How To Use Hair Gel

Hair styling with gel
Hair Gel 101: Making the Most of Short Hair Looks
Within variables that shift from decade to decade, short hairstyles become more and less prevalent in our society – especially among men. In fact, men’s styles overall tend to be shorter than women’s styles – a situation based almost solely on tradition.
Yet in spite of the fact that shorter hair styles are usually chosen for the simplicity in their maintenance and styling, many short hairstyles are still quite versatile and can be enhanced to show to their best effect with the application of the appropriate hair gel products.
And just as with everything else, there are different types of hair gel, and these all serve specific needs and are better suited to different hair types. As a rule of thumb, you generally want a firmer-hold product for stiffer textures of hair. You just want to be careful not to overpower the hair with a product that’s too heavy.
Gel Types
Hair gel formulations can be found in traditional gels, spray gels, and even extra-strong formulas (as well as those containing extra additives). As mentioned above, these are great for a wide variety of hair types and style needs.

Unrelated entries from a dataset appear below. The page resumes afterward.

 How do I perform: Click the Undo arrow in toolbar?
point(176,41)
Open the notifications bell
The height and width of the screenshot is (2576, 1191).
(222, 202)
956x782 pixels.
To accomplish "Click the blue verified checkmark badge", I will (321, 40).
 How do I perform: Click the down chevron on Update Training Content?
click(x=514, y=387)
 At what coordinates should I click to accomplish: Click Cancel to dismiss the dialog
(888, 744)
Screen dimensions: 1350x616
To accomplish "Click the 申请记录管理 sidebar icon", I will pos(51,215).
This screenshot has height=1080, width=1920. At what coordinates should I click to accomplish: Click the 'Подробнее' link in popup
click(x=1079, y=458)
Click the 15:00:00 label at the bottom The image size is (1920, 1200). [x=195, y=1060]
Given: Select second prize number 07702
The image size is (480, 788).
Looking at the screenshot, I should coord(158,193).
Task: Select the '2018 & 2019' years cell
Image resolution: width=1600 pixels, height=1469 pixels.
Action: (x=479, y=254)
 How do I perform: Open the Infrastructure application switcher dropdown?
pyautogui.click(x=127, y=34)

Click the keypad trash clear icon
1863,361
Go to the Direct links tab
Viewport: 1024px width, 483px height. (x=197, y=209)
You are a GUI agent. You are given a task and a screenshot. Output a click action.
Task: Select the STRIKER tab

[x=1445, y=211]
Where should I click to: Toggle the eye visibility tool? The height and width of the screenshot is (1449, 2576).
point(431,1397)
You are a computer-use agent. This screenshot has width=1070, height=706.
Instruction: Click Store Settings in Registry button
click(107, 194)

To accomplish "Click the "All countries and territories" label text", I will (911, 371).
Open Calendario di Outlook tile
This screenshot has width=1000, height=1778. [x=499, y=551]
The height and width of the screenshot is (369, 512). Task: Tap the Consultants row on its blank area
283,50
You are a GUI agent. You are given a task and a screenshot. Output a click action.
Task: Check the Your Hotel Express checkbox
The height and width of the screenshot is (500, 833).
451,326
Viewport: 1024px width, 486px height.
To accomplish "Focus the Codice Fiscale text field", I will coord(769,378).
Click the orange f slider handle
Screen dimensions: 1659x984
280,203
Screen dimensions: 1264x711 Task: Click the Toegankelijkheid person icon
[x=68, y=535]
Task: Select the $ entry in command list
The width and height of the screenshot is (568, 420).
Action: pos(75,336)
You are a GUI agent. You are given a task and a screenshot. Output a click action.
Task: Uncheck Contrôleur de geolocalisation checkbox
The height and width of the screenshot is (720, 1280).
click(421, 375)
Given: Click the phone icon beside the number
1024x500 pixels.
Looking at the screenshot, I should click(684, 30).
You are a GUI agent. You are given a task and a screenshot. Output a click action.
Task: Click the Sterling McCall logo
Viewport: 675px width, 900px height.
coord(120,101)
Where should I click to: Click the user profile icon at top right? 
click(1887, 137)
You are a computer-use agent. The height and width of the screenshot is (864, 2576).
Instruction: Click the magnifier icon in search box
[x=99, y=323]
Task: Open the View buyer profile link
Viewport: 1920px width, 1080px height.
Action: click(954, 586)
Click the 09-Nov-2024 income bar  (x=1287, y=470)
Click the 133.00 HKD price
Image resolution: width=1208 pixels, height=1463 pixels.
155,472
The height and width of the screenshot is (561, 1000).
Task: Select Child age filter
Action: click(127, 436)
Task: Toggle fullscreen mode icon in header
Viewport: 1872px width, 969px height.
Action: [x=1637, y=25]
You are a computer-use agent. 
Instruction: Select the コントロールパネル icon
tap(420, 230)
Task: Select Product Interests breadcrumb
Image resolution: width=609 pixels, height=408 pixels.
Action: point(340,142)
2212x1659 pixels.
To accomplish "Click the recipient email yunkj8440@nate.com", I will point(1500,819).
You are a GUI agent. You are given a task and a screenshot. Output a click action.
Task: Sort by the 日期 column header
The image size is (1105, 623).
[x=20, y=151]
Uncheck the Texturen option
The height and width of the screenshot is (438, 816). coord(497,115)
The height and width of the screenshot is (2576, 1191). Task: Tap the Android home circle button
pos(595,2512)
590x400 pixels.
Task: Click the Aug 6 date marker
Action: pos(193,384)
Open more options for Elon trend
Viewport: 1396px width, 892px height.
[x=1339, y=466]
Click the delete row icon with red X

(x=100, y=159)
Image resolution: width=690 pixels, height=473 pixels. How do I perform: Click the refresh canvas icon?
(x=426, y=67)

Traditional gels are those that come in squeezable tubes and spring-loaded pumps and are generally used by those people with normal hair that they want to control and style into a crisp, clean look. Depending on the precise length and texture of the hair, gel can be used to create a dressy, slicked-back style for a formal occasion, or can be used on short hair with point-cut ends to create a spiky look.
{Stylist’s Tip: If you’re having difficulty getting your slicked-back style to lie smoothly, try rinsing your hair with water as hot as you can tolerate. Towel-dry the hair quickly and apply the gel and comb it through into the style you want. Try to finish while the hair is still warm and allow it to cool after it’s styled. The hot water will make coarser hair a little more malleable since it breaks the physical side bonds which are partly to blame for the wave pattern in the hair. Letting the hair cool in the new styling configuration means that the hair should hold the style better since the side bonds will reform in the new shape.}
Spray gels are typically packaged in similar fashion to non-aerosol hairspray pumps. In fact, aside from being slightly more viscous, they are often difficult to differentiate. Spray gels are good for use with fine textured hair to offer good control and hold for the styles worn. They are also good products for use with styles in medium-textured hair that need a light hold, or for medium-textured hair that is curly to keep the curls smooth and intact.
To use a spray gel, you can apply it to towel-dried hair and work it through the hair gently for most styling needs. Because it is a spray-on product, you can target specific areas of the hair that need more control, and can easily touch-up curly styles that may become “frizzed” during the course of a day.
Of course, no discussion on traditional and spray-on gels would be complete without noting that sometimes these products contain alcohol. The alcohol is used to allow the gel to dry more quickly and therefore set the style faster. This is generally not a good thing when dealing with hair that is already damaged, since damaged hair is more porous and the alcohol can further that damage.
Therefore, if your hair is damaged (even if only a little) you should look for gels that do not contain alcohol. The trade-off will be that the non-alcohol gels will take longer to dry, but will be gentler on damaged hair, and in some cases will have additives that will help minimize the appearance of the damage.
The last gel products we’re going to refer to today are those with special additives to help you achieve specific looks. These additives can vary widely. Some gels contain wax-based additives to keep the styles malleable and allow you to work the hair virtually all day to keep the style fresh and sharp-looking.
Some contain smoothing agents specifically for use to combat frizz or to keep curly hair looking smooth and controlled. There are even gels that contain sunscreen, moisturizers and humectants to keep the hair hydrated and protected from UV damage and exposure to harsher outdoor elements.
Styles that Benefit from Styling Gels
While a number of hairstyling situations can benefit from styling gels regardless of the length of the style, the use of gels often really shines in cases where short hairstyles are involved. There is, of course, the short and spiky look that most people often associate with hair gel use. The gel in this situation is used to make the hairs stick to one another in small clusters which create the “spikes” that define the style.
But gels are also used with other short styles such as the medium-short blow-dry looks that sweep the hair from one side of the head to the other and create sculpted looks. It can even be used in the aforementioned “short and spiky” style and combined with a blow-dryer to diffuse the hair into a topiary style.
Other men’s styles that generally benefit from styling gels are the more modern textured cuts such as the faux hawk and the Caesar cut with the upturned bangs. The lengths of these cuts can vary, but the use of gel becomes beneficial in adding structure to the hair. In these more current styles, the gels with additive ingredients, such as wax, are great for making a style easy to maintain throughout the day, since the hair stays pliable and can simply be manipulated with the fingers to freshen the look.